“OK, OK, just take a breath.” If that’s what a friend advises after you panic-share about a major-anxiety-inducing situation — your teen taking his maiden solo voyage behind the wheel, work instability, another high-stakes world crisis dinging your phone every few minutes — it’s probably because they hate seeing you so on edge. But also, your friend is offering an effective means of slowing your spin. “The way you breathe affects anxiety, and anxiety affects how you breathe,” says James Nestor, author of Breath: The New Science of a Lost Art. “It’s a two-way street, and while anxiety isn’t a conscious choice, our breathing is.”
The idea that breathing consciously can help you calm down and make you feel better may not be breaking news (any yogi on the street thousands of years ago would have told you the same thing), but it’s something we all need to be reminded of, especially these days.
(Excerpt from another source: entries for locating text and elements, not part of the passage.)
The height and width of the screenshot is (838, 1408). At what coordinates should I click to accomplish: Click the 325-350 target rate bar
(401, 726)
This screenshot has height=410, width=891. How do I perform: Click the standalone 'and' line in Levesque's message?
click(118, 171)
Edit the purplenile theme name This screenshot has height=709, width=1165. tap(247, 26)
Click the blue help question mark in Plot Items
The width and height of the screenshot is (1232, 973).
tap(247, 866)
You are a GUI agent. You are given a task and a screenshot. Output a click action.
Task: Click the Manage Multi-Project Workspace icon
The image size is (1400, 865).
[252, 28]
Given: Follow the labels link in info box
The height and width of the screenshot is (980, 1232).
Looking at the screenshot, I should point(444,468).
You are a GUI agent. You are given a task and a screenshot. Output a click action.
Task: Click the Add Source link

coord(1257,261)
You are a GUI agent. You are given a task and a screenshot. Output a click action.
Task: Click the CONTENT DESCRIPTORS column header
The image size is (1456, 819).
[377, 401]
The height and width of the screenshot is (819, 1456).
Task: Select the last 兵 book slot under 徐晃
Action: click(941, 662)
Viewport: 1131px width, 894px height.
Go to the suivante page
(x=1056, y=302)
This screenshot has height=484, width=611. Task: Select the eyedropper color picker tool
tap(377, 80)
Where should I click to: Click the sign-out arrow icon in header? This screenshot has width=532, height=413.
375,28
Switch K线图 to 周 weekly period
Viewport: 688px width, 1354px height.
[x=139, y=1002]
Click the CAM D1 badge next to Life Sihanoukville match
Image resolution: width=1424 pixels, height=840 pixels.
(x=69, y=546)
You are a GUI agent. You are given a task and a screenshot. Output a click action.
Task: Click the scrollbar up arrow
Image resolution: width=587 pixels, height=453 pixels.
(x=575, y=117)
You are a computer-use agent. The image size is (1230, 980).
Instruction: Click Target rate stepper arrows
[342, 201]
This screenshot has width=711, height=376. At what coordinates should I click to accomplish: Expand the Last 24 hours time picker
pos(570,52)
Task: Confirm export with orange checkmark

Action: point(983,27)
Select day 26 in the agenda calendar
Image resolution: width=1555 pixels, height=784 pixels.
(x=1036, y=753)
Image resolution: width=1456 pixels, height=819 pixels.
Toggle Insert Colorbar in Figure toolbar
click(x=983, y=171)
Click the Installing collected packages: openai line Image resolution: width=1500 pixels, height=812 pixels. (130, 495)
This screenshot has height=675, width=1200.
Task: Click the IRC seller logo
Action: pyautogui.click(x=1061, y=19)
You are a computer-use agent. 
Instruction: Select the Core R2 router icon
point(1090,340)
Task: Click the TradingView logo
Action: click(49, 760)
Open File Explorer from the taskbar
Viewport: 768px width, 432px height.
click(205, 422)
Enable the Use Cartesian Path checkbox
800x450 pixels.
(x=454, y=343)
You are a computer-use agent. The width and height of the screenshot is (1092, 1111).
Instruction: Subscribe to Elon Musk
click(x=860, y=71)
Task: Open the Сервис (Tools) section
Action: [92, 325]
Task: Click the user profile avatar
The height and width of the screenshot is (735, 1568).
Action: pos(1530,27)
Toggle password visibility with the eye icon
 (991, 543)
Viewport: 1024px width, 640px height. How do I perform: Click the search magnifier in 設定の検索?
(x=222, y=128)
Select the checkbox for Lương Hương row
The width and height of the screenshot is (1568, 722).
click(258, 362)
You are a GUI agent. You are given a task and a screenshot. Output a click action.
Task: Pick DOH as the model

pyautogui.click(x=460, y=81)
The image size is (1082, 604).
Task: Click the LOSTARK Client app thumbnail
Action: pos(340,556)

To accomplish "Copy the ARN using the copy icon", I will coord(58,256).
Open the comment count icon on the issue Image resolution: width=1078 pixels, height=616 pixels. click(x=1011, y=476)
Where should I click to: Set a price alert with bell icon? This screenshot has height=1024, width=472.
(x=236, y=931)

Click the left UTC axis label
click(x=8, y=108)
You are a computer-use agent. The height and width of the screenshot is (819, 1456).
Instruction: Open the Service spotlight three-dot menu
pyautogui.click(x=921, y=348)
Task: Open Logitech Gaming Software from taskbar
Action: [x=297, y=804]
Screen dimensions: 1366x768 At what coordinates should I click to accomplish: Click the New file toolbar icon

And, of course, for Western scientists to take it seriously, it needed to be proven. “[The yogis] were right, and there are modern studies that suggest that this is true,” says Savitha Elam-Kootil, M.D., an internist at Kaiser Permanente in Atlanta and an adviser to MyYogaTeacher, an online yoga subscription service.
Indeed, as a review published last year in the journal Scientific Reports found, slow-paced breathing has all sorts of whole-body stress- and anxiety-reducing benefits: It can lower levels of the stress hormone cortisol; help you better modulate your autonomic nervous system (ANS), which controls involuntary reactions such as increased heart rate and sweating as well as digestion and breathing; and increase heart rate variability, an overall marker of good health.